Seperti diketahui pemerintah mengubah mekanisme stimulus ketenagalistrikan pada triwulan II-2021. Keringanan diberikan bagi pelanggan golongan rumah tangga daya 450 volt ampere (VA). Jika pada triwulan I diskonnya sampai 100 persen, pada triwulan II turun menjadi 50 persen.
Kemudian, bagi pelanggan golongan rumah tangga daya 900 VA bersubsidi, apabila pada triwulan I diskonnya mencapai 50 persen pada triwulan II turun menjadi 25 persen. Hal serupa juga bagi golongan bisnis kecil daya 450 VA dan industri kecil daya 450 VA. Jika sebelumnya diberikan diskon 100 persen (Januari-Maret), selanjutnya (April-Juni) turun 50 persen.

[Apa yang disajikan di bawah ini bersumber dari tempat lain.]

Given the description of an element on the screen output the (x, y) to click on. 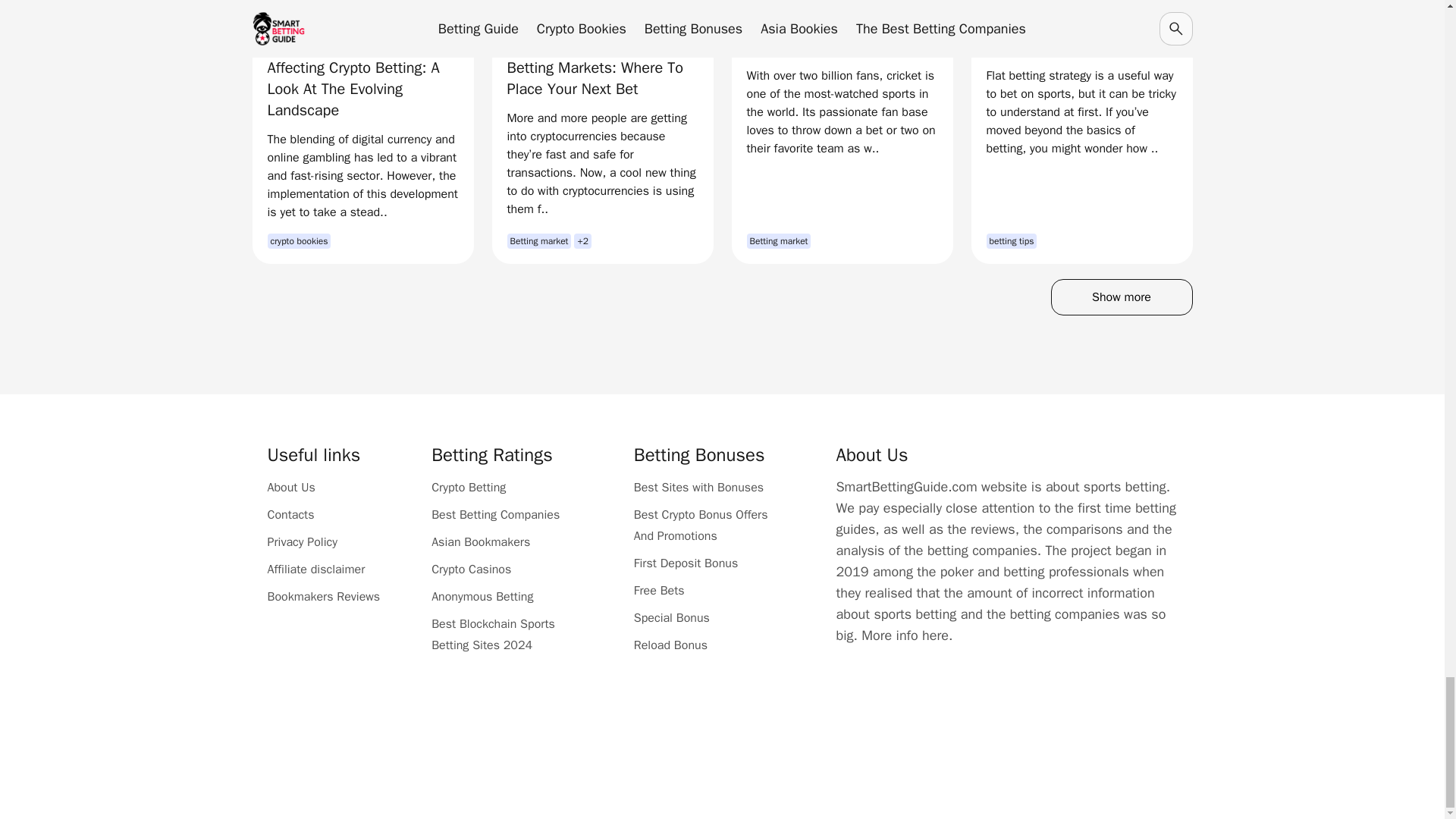
APCW (885, 715)
GPWA (667, 715)
Affpapa (776, 715)
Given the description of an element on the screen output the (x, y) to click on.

Perubahan mekanisme pemberian stimulus juga berlaku untuk stimulus pembebasan abonemen, biaya beban dan rekening minimum tahun 2021. Hal itu seiring dengan berkurangnya anggaran dari 844,5 milliar rupiah pada triwulan I turun menjadi 421,72 milliar pada triwulan II. Jika pada triwulan I diberikan diskon sebesar 100 persen bagi golongan sosial, bisnis dan industri maka selanjutnya turun menjadi 50 persen.
Direktur Niaga dan Manajemen Pelanggan PT PLN (Persero), Bob Saril, mengatakan dibanding Desember 2020, pada Januari dan Februari 2021 sudah terjadi peningkatan konsumsi listrik. Kondisi itu hampir sama dengan periode yang sama tahun lalu, kondisi sebelum pandemi Covid-19.